Narrative of the Life of Frederick Douglass and Incidents in the Life of a Slave Girl, by Frederick Douglass and Harriet Jacobs, respectively: More outrage, this time over slavery. I'm not quite finished with Slave Girl, but when I'm done I'm going to write a paper about the role of Christianity in the lives of the slaveholders. The hypocrisy! It's insane. The violence and mental torture is too much for me to read sometimes.

Literature of the Sacred: The Literary History of Adam & Eve

Eve & Adam - this is our main textbook, which has a cartoon picture of a naked Eve on the front, causing much uncomfortableness for my tween-age son. The book is an anthology of documents that show how the Adam and Eve story has been interpreted for the last, oh, 2500 years or so. The fascinating thing about the story in Genesis is that it is basically a blank slate for each culture/society to write their own meaning onto. Does your society value women? Then Eve saved humanity from being stuck in a boring garden. Does your society value men? Then Eve was an evil temptress. Want to keep women subject to men?
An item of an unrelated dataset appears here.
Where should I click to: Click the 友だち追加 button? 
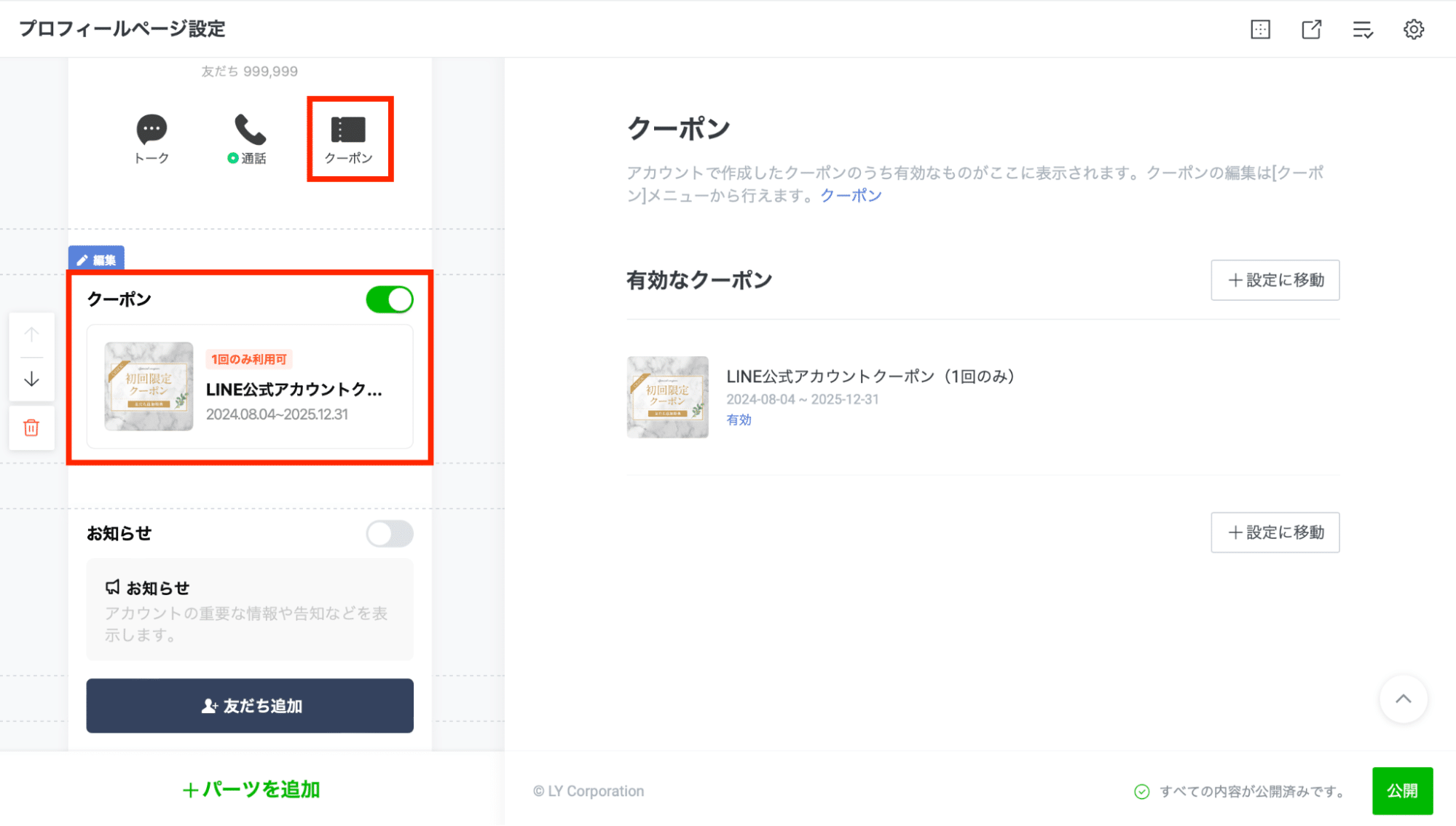(x=250, y=706)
Stress the superiority of Adam. Reading how people (priests, rabbis, novelists, etc) interpreted Adam and Eve tells more about that culture than it does about Adam and Eve.

Book of Urizen by William Blake: Almost completely incomprehensible. Thank goodness for wikipedia, so I could actually understand what was going on, mostly.

Frankenstein by Mary Shelly: This book was slow to start but picked up speed further in. It's obviously a Creation story and an entertaining one at that. My professor wrote his dissertation on Frankenstein, so we spent a good bit of time talking about it. I read Dracula two years ago for a Brit Lit class, and frankly, I enjoyed Dracula more than Frankenstein. I don't know how that's relevant to this blog post, but there you go.

Cain by Lord Byron: This is a play, I think, and I skimmed it.

Autobiography of Adam and Eve by Mark Twain: The first and only (so far) book in this class that I would read again for fun. Twain writes (in two separate stories) Adam's diary and Eve's diary from the time that they are first created to when they're kicked out of the garden. It's funny and it has that great timelessness--written like 150 years ago and still nailing the stereotypes of men and women. I highly recommend reading this.

Just because I like you, here's a link to the free Kindle version of Eve's Diary and Adam's Diary. Read Adam's Diary first.

Tomorrow's Eve by Villiers de L'Isle-Adam: The other book my professor wrote his dissertation about, but this was deeper than Frankenstein and less entertaining. It was written in the later 1800's and contains the first use of the word "android," to describe the robot a fictional Thomas Edison created to be the girlfriend of a friend of his. If you like science fiction, this might be of interest to you, as it's an early entry into that genre. My prof considers it one of the most important books no one's read. I'm just glad to be done with it.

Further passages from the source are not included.